• _EXERCISE REQUIREMENTS_:
Tally up every line in the records beneath that has "help", and write down only the total.

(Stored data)
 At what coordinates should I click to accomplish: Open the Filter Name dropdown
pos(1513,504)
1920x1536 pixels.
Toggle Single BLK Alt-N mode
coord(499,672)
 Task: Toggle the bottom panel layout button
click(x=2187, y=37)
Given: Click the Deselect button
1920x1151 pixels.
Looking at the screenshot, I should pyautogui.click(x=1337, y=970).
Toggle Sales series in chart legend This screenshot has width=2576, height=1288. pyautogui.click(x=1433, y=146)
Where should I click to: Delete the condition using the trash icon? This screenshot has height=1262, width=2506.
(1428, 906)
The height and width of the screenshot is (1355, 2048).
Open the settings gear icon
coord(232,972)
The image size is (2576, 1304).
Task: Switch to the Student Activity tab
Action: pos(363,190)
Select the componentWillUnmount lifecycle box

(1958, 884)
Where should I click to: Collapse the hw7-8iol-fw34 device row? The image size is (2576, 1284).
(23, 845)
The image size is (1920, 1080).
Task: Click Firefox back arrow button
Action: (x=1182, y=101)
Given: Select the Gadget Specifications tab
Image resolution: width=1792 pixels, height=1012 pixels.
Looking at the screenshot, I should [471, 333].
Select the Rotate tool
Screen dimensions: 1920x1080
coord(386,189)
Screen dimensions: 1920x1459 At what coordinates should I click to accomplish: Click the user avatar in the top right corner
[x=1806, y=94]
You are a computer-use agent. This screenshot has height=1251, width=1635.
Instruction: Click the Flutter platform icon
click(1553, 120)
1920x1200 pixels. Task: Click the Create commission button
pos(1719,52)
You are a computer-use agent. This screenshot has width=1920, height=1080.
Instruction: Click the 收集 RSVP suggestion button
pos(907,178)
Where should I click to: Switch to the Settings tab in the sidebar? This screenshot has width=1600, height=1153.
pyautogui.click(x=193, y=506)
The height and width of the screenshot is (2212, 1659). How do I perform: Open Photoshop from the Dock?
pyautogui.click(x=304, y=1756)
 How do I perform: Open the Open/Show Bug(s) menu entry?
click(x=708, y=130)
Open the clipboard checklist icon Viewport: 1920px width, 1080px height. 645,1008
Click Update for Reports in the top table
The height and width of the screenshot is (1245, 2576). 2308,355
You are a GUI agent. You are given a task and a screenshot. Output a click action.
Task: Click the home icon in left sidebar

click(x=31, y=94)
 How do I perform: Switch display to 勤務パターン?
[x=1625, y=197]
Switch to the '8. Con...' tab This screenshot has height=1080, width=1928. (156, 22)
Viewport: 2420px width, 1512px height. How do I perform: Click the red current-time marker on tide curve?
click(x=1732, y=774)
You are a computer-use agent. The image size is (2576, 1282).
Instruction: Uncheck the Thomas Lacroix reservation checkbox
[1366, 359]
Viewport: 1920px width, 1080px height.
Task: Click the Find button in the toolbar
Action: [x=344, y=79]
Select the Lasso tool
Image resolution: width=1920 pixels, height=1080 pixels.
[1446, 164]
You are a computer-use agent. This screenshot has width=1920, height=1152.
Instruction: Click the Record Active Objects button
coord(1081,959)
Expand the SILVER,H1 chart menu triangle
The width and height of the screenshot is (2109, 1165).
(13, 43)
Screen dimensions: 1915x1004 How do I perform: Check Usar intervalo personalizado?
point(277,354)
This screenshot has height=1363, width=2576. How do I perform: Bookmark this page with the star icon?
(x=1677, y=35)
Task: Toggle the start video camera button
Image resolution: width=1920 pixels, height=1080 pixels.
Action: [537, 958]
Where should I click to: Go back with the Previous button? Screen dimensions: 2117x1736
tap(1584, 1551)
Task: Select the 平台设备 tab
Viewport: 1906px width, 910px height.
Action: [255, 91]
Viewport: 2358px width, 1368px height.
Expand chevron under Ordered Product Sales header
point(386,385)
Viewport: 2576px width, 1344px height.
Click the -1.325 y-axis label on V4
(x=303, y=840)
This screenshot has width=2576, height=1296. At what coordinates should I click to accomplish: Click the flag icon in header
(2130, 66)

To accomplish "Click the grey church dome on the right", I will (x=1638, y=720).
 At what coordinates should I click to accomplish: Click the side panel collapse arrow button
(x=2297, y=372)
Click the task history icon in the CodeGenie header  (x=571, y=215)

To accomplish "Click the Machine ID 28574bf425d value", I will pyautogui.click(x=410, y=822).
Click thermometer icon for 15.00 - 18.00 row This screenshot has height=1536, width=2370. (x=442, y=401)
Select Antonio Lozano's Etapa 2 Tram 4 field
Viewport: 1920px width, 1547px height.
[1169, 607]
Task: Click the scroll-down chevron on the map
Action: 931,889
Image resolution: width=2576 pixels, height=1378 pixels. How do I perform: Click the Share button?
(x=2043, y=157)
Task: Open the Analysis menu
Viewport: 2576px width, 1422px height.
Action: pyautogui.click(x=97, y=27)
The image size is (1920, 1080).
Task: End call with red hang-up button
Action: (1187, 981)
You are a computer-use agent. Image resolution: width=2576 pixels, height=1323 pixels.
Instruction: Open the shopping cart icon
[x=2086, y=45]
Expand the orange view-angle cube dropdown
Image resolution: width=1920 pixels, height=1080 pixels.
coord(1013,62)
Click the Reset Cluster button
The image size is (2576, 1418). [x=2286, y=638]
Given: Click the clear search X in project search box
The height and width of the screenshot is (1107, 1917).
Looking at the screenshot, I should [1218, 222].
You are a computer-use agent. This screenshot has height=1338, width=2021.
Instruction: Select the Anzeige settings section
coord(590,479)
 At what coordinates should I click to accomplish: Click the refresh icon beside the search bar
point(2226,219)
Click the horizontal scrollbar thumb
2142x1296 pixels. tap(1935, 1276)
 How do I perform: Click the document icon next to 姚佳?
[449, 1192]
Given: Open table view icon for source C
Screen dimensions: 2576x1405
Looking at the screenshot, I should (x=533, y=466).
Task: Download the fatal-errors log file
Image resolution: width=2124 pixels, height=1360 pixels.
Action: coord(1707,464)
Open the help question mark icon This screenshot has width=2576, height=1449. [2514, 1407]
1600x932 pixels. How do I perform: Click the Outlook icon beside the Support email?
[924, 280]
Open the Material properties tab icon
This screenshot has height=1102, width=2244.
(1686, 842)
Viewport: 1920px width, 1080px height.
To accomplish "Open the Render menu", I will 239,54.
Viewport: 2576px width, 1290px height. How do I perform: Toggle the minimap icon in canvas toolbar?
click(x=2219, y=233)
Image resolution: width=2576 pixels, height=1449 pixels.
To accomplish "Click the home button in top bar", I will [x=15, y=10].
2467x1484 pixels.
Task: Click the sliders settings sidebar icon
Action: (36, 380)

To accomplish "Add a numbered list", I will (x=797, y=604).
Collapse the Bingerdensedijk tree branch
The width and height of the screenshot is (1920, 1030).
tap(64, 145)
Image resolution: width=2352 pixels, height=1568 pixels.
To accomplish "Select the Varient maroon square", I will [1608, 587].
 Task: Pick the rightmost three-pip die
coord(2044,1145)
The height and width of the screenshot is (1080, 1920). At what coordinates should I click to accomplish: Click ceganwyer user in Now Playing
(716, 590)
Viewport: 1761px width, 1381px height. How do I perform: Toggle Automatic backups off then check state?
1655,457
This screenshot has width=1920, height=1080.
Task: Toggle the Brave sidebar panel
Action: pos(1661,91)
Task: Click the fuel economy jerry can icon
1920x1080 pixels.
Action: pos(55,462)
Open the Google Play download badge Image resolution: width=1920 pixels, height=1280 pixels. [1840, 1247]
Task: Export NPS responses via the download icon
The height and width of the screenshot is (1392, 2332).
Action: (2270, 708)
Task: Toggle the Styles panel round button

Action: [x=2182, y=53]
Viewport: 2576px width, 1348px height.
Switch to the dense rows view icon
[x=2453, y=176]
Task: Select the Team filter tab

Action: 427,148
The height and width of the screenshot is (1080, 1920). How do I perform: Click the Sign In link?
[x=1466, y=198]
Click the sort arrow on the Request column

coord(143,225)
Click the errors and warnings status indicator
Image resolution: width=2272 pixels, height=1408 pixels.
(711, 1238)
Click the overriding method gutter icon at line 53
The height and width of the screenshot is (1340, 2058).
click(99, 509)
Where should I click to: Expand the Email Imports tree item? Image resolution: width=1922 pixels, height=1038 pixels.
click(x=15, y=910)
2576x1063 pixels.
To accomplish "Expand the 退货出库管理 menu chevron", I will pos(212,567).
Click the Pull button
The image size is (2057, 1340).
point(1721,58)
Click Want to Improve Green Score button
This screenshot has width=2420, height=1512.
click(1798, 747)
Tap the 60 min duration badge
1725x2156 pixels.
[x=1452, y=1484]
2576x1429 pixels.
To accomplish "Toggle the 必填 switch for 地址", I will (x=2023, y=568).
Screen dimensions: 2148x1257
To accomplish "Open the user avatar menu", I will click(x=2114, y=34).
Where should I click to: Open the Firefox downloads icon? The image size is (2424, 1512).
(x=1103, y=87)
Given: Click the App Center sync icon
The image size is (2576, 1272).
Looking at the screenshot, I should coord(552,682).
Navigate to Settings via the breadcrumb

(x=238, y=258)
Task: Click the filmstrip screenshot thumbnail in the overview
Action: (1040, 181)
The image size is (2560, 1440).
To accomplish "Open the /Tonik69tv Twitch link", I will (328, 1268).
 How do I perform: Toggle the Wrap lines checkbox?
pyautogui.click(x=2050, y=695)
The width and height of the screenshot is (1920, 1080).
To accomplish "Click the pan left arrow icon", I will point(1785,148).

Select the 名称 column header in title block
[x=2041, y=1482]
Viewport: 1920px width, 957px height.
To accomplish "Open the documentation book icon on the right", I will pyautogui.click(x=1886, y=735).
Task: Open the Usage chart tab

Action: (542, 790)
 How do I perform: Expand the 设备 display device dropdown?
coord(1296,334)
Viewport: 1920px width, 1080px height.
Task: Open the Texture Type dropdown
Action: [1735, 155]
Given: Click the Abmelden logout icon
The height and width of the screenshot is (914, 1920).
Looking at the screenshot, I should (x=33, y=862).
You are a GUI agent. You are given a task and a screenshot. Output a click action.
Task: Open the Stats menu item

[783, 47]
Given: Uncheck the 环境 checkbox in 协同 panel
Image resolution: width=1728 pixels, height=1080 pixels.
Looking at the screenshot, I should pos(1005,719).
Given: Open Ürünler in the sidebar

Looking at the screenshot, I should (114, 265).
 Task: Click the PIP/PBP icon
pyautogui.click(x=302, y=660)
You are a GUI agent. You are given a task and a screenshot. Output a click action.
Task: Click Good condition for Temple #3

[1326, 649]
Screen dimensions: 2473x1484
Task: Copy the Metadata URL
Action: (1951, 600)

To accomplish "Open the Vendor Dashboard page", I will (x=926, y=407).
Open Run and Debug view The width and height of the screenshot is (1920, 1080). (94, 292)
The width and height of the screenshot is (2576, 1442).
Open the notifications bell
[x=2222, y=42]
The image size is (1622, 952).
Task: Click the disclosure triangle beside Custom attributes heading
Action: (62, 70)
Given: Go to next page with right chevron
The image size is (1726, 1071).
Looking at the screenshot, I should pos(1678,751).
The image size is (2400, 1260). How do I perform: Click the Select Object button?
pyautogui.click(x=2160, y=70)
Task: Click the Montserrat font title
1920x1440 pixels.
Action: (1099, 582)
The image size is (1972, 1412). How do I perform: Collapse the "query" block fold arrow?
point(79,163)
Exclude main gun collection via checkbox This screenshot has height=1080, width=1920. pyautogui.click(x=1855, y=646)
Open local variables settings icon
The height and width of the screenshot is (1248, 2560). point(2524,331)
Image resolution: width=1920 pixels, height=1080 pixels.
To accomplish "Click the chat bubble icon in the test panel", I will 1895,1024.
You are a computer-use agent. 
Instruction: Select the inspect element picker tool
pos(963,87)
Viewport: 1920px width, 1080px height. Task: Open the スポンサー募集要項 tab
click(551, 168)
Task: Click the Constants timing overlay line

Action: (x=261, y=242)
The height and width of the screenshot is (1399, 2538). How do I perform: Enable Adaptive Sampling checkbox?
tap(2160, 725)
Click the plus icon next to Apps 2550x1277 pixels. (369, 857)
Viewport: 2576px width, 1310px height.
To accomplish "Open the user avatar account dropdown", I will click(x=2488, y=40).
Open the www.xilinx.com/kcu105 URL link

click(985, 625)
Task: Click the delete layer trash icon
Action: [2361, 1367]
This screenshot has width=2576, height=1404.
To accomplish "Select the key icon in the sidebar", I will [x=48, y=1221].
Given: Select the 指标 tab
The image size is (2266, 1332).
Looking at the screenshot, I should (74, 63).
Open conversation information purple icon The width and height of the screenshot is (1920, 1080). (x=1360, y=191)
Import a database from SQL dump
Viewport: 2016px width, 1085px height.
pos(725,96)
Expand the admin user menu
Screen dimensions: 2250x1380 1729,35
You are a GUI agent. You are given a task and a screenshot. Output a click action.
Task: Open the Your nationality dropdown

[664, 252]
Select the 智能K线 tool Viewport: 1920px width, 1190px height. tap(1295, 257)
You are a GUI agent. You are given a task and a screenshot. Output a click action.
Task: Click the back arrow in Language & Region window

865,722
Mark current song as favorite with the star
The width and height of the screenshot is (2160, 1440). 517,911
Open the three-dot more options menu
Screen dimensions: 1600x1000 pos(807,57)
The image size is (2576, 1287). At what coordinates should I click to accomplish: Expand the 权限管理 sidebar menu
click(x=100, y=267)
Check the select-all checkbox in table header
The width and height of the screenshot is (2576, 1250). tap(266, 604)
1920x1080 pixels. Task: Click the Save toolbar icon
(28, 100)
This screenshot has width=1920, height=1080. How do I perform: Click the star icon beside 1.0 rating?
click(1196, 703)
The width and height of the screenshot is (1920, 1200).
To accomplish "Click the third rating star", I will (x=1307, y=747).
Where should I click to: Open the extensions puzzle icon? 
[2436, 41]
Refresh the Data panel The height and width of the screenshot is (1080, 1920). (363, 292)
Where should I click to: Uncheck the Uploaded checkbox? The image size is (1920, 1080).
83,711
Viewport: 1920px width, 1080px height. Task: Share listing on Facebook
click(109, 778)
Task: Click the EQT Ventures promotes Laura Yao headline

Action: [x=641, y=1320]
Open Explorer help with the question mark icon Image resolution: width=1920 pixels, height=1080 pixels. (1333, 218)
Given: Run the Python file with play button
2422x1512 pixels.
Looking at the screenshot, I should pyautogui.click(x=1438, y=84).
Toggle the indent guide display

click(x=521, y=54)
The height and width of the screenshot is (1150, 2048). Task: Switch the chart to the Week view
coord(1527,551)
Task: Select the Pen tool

• _EXERCISE OUTPUT_:
2